Beim Anruf im Gymnasium Cotta meldet sich direkt der Schulleiter. Jürgen Karras hat Telefondienst, notgedrungen. Denn im 900-Schüler-Gymnasium treten morgens Dutzende Fragen und Probleme auf, die schnell geklärt werden müssen. Mit nur einer Sekretärin ist das allerdings schwer zu bewerkstelligen. Also greifen der Direktor und sein Stellvertreter stundenweise pro Tag selbst zum Hörer oder übernehmen andere Sekretariatsaufgaben.

... denn dort ist eine Stelle unbesetzt. Ulrike Pechthold schafft nicht alles.
... denn dort ist eine Stelle unbesetzt. Ulrike Pechthold schafft nicht alles. © Sven Ellger

Schon lange ist im Schulverwaltungsamt bekannt, das die zweite Cottaer Sekretärinnenstelle vakant ist. Vor drei Jahren war eine Kollegin in Rente gegangen, nach einem Dreivierteljahr kam ihre Nachfolgerin, die schnell der Liebe in eine andere Stadt folgte.

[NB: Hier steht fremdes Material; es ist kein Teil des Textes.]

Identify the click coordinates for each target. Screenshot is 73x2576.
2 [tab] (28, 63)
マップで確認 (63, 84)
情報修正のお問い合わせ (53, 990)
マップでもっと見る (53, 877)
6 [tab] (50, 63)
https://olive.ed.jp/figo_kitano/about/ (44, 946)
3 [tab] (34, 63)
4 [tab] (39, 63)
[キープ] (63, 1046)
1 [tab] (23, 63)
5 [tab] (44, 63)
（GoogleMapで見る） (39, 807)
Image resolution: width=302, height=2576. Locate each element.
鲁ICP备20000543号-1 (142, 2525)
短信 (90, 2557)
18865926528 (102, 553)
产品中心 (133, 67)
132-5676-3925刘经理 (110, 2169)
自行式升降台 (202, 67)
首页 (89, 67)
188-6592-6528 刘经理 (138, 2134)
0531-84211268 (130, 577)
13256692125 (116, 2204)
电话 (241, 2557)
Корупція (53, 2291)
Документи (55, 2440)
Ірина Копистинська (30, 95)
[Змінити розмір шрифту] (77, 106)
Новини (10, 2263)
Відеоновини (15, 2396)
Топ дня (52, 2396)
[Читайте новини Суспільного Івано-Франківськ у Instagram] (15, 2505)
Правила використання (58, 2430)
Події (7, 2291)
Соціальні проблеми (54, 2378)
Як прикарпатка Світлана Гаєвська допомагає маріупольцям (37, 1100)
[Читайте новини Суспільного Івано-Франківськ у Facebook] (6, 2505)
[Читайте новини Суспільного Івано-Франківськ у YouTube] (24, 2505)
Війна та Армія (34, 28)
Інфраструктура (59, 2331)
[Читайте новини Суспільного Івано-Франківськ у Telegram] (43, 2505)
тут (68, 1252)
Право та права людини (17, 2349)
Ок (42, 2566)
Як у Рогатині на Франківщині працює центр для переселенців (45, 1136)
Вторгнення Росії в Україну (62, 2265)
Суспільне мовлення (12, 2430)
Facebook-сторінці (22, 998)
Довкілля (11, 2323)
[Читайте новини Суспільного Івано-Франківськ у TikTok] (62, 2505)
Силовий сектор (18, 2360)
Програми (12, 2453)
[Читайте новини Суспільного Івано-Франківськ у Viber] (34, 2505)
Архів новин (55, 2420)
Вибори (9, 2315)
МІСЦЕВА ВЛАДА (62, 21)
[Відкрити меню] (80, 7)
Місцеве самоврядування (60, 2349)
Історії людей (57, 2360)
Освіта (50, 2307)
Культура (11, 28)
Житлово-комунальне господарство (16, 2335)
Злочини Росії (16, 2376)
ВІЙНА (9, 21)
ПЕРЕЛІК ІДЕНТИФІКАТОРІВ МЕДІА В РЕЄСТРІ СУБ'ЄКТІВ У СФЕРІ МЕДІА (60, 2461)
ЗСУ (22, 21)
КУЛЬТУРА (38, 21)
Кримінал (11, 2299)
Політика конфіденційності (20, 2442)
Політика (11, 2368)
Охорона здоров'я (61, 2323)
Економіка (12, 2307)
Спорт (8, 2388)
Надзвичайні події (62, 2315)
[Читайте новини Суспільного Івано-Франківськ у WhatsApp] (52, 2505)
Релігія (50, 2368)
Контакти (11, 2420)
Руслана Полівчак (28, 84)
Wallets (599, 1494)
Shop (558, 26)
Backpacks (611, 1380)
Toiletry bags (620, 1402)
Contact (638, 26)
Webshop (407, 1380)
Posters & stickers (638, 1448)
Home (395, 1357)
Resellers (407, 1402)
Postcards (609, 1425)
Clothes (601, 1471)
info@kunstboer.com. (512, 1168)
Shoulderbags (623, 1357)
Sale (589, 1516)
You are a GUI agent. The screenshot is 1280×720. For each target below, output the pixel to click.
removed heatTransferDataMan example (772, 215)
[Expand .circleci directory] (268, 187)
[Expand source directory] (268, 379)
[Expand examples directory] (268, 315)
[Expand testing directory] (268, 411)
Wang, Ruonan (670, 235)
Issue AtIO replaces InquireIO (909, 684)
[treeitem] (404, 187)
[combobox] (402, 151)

Die Springersekretärin, die seit Sommer 2017 aushalf, arbeitet jetzt in einem anderen Amt, wo sie mehr verdient.

Schulleiter Karras weiß, dass er nicht der Einzige ist, in dessen Sekretariat Mitarbeiter fehlen. „Nach meinem Rundruf an Förder-, Grund-, Oberschulen und beruflichen Schulzentren sowie Gymnasien sind rund 16 Prozent der Sekretärinnenstellen nicht besetzt. Aber leider haben mir nicht alle Schulleiter geantwortet, es ist also nur eine Schätzung“, sagt der Cottaer Direktor.

Im Personalamt der Stadt weiß man es genau. Es fehlen acht Sekretärinnen, darunter drei Vollzeitstellen, eine 30-Stunden-Stelle und vier 20-Stunden-Stellen, heißt es in der Antwort auf die SZ-Anfrage. Weitere zwei 20-Stunden-Posten, sogenannte Springersekretärinnen, sind ebenfalls derzeit unbesetzt. Konkret sind also weitaus mehr als acht Stellen vakant, denn eine Grundschule mit 280 Schülern hat zum Beispiel nur Anspruch auf eine halbe Stelle. Erst ab 400 Schülern ist eine Vollzeitkraft vorgesehen, ab 800 Schülern dann zwei. Die fehlenden Sekretärinnen sowie weitere, die im ersten Halbjahr 2018 aufhören, sollen nach Auskunft der Stadt durch eine breit angelegte Ausschreibung ersetzt werden. Voraussichtlich im ersten Quartal 2018 würden die ersten Neueingestellten die Arbeit aufnehmen.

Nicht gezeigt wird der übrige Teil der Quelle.